▸ Aim of the exercise
Give back the full set of entries exactly, keeping each line intact.
◇ ◇ ◇ ◇
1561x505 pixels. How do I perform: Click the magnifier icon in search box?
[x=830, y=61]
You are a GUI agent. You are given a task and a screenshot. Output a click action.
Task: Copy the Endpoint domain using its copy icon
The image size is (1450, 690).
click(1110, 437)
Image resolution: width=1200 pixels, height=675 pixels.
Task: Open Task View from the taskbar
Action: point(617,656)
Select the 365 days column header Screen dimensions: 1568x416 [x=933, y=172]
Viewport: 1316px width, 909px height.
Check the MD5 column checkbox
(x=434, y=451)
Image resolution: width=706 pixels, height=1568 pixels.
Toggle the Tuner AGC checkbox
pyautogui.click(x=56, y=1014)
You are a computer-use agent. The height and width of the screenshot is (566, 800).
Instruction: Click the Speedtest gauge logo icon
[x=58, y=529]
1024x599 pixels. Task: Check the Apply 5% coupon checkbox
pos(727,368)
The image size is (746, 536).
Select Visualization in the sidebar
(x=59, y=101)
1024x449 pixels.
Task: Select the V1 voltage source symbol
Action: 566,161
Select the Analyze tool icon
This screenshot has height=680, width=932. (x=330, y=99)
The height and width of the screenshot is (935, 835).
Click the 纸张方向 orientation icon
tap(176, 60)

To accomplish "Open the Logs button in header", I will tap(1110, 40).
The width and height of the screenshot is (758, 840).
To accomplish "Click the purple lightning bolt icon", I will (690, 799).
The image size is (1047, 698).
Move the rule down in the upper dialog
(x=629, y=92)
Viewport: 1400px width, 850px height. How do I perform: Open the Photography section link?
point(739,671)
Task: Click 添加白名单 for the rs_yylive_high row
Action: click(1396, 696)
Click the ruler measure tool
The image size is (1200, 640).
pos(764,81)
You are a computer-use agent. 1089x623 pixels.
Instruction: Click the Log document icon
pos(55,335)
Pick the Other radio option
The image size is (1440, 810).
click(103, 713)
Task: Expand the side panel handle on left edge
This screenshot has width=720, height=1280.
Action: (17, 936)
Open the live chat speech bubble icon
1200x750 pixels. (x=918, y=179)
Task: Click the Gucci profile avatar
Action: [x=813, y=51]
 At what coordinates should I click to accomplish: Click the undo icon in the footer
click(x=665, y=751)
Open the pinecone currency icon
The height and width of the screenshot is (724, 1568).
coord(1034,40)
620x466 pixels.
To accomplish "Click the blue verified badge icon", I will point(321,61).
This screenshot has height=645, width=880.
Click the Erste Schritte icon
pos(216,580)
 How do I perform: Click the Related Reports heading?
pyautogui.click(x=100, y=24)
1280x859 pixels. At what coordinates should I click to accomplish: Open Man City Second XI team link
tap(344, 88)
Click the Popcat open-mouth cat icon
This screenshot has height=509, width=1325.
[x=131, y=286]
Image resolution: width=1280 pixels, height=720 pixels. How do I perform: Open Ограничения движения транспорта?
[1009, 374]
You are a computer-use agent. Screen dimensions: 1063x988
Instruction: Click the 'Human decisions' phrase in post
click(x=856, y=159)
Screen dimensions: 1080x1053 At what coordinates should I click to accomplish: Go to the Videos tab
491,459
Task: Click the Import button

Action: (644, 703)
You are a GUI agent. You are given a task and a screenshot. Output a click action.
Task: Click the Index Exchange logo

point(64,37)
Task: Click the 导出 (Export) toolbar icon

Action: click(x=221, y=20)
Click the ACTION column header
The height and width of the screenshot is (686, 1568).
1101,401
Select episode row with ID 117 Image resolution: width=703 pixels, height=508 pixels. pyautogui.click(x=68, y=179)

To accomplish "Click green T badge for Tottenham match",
◇ ◇ ◇ ◇
▸ Reply to the task
1561x505 pixels. How do I perform: Click the magnifier icon in search box?
[x=830, y=61]
You are a GUI agent. You are given a task and a screenshot. Output a click action.
Task: Copy the Endpoint domain using its copy icon
The image size is (1450, 690).
click(1110, 437)
Image resolution: width=1200 pixels, height=675 pixels.
Task: Open Task View from the taskbar
Action: point(617,656)
Select the 365 days column header Screen dimensions: 1568x416 [x=933, y=172]
Viewport: 1316px width, 909px height.
Check the MD5 column checkbox
(x=434, y=451)
Image resolution: width=706 pixels, height=1568 pixels.
Toggle the Tuner AGC checkbox
pyautogui.click(x=56, y=1014)
You are a computer-use agent. The height and width of the screenshot is (566, 800).
Instruction: Click the Speedtest gauge logo icon
[x=58, y=529]
1024x599 pixels. Task: Check the Apply 5% coupon checkbox
pos(727,368)
The image size is (746, 536).
Select Visualization in the sidebar
(x=59, y=101)
1024x449 pixels.
Task: Select the V1 voltage source symbol
Action: 566,161
Select the Analyze tool icon
This screenshot has height=680, width=932. (x=330, y=99)
The height and width of the screenshot is (935, 835).
Click the 纸张方向 orientation icon
tap(176, 60)

To accomplish "Open the Logs button in header", I will tap(1110, 40).
The width and height of the screenshot is (758, 840).
To accomplish "Click the purple lightning bolt icon", I will (690, 799).
The image size is (1047, 698).
Move the rule down in the upper dialog
(x=629, y=92)
Viewport: 1400px width, 850px height. How do I perform: Open the Photography section link?
point(739,671)
Task: Click 添加白名单 for the rs_yylive_high row
Action: click(1396, 696)
Click the ruler measure tool
The image size is (1200, 640).
pos(764,81)
You are a computer-use agent. 1089x623 pixels.
Instruction: Click the Log document icon
pos(55,335)
Pick the Other radio option
The image size is (1440, 810).
click(103, 713)
Task: Expand the side panel handle on left edge
This screenshot has width=720, height=1280.
Action: (17, 936)
Open the live chat speech bubble icon
1200x750 pixels. (x=918, y=179)
Task: Click the Gucci profile avatar
Action: [x=813, y=51]
 At what coordinates should I click to accomplish: Click the undo icon in the footer
click(x=665, y=751)
Open the pinecone currency icon
The height and width of the screenshot is (724, 1568).
coord(1034,40)
620x466 pixels.
To accomplish "Click the blue verified badge icon", I will point(321,61).
This screenshot has height=645, width=880.
Click the Erste Schritte icon
pos(216,580)
 How do I perform: Click the Related Reports heading?
pyautogui.click(x=100, y=24)
1280x859 pixels. At what coordinates should I click to accomplish: Open Man City Second XI team link
tap(344, 88)
Click the Popcat open-mouth cat icon
This screenshot has height=509, width=1325.
[x=131, y=286]
Image resolution: width=1280 pixels, height=720 pixels. How do I perform: Open Ограничения движения транспорта?
[1009, 374]
You are a computer-use agent. Screen dimensions: 1063x988
Instruction: Click the 'Human decisions' phrase in post
click(x=856, y=159)
Screen dimensions: 1080x1053 At what coordinates should I click to accomplish: Go to the Videos tab
491,459
Task: Click the Import button

Action: (644, 703)
You are a GUI agent. You are given a task and a screenshot. Output a click action.
Task: Click the Index Exchange logo

point(64,37)
Task: Click the 导出 (Export) toolbar icon

Action: click(x=221, y=20)
Click the ACTION column header
The height and width of the screenshot is (686, 1568).
1101,401
Select episode row with ID 117 Image resolution: width=703 pixels, height=508 pixels. pyautogui.click(x=68, y=179)

To accomplish "Click green T badge for Tottenham match",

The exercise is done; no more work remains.